As a result, young, unmarried women experienced far greater financial independence than they’d ever had before. Bicycles, and then cars, allowed them to get around town without a male escort. The spread of electric lighting allowed nightclubs to flourish, just as the Prohibition Amendment of 1919 forced them to go underground. Drinking at illegal “speakeasies” became a thrilling part of flapper culture. Suddenly, it was possible for women to go out and enjoy freedom and rebellion in a way they never had before when they were beholden to their fathers or husbands.
First, these flappers ditched the constraining, skin-covering clothes of their Edwardian mothers. Inspired by Cubist art and Art Nouveau haute couture, flappers rejected the dramatic, hyper-feminine S-shaped Edwardian silhouette created by tight, time-consuming corsets for sheath dresses that gave them boxy boyish shapes. In fact, this straight up-and-down figure was so extreme that curvier women went out of their way to squeeze into girdles and bandage their breasts flat. It was so severe that Luhrmann’s film doesn’t really go there, as most women today would not want to sport such a curveless look. These radical women pushed the boundaries of androgyny even further by chopping off their long Edwardian locks for bobbed hairstyles.

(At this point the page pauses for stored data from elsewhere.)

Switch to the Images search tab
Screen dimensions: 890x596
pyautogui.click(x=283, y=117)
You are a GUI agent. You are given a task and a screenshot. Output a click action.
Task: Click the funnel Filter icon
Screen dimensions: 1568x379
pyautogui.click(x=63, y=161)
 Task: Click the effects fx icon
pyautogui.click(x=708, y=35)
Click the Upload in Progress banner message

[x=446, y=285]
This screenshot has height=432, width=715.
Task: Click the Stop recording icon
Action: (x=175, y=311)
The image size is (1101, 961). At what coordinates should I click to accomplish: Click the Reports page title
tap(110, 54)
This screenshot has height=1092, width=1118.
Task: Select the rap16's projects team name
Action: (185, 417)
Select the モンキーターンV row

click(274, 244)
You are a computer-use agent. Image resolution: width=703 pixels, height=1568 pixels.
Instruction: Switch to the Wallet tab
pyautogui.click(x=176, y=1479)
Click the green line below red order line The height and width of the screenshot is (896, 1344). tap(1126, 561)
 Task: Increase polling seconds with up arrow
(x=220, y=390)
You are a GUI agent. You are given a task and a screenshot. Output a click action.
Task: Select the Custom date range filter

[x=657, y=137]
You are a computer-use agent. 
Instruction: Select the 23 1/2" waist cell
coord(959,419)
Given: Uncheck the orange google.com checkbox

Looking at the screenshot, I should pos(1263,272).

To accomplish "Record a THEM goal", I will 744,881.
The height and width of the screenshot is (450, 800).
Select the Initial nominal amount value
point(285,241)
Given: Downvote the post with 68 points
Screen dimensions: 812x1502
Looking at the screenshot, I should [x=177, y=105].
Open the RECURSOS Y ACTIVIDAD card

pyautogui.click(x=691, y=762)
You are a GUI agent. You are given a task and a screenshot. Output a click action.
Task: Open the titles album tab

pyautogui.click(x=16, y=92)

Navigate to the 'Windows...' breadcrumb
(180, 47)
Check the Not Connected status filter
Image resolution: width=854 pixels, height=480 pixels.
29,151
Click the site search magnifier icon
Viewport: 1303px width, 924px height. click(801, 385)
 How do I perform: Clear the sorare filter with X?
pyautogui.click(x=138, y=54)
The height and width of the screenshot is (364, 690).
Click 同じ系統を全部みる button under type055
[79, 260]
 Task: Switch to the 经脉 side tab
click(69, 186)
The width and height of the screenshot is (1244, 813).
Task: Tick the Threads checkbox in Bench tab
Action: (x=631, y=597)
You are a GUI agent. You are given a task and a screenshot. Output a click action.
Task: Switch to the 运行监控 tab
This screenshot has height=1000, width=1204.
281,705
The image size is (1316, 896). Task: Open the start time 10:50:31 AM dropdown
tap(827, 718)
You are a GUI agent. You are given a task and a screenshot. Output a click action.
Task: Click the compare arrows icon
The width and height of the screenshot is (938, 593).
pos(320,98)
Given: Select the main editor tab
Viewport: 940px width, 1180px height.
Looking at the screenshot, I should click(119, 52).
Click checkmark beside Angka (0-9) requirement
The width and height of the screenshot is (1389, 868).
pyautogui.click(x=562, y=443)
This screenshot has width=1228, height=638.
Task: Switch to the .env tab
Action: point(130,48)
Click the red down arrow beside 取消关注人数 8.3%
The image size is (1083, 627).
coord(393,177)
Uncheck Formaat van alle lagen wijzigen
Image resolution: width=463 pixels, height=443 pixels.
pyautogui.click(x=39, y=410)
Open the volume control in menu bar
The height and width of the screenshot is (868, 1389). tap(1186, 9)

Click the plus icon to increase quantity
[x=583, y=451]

At the same time, flappers revealed a shocking amount of skin. The older generation was absolutely outraged by the site of bare knees and arms, which flappers would highlight with loads of bangles. They were also appalled by the red lips, rouged cheeks, and kohl-lined eyes of flappers, as previously only prostitutes had worn makeup. But these young women would load up with affordable costume jewelry and take their newly invented lipstick tubes and compacts out with them to speakeasies, where they would smoke, drink hard liquor, listen to jazz, and dance the Charleston, the Black Bottom, or the Lindy Hop, dances considered sexually provocative. So flappers were derided for being both too masculine and too titillating.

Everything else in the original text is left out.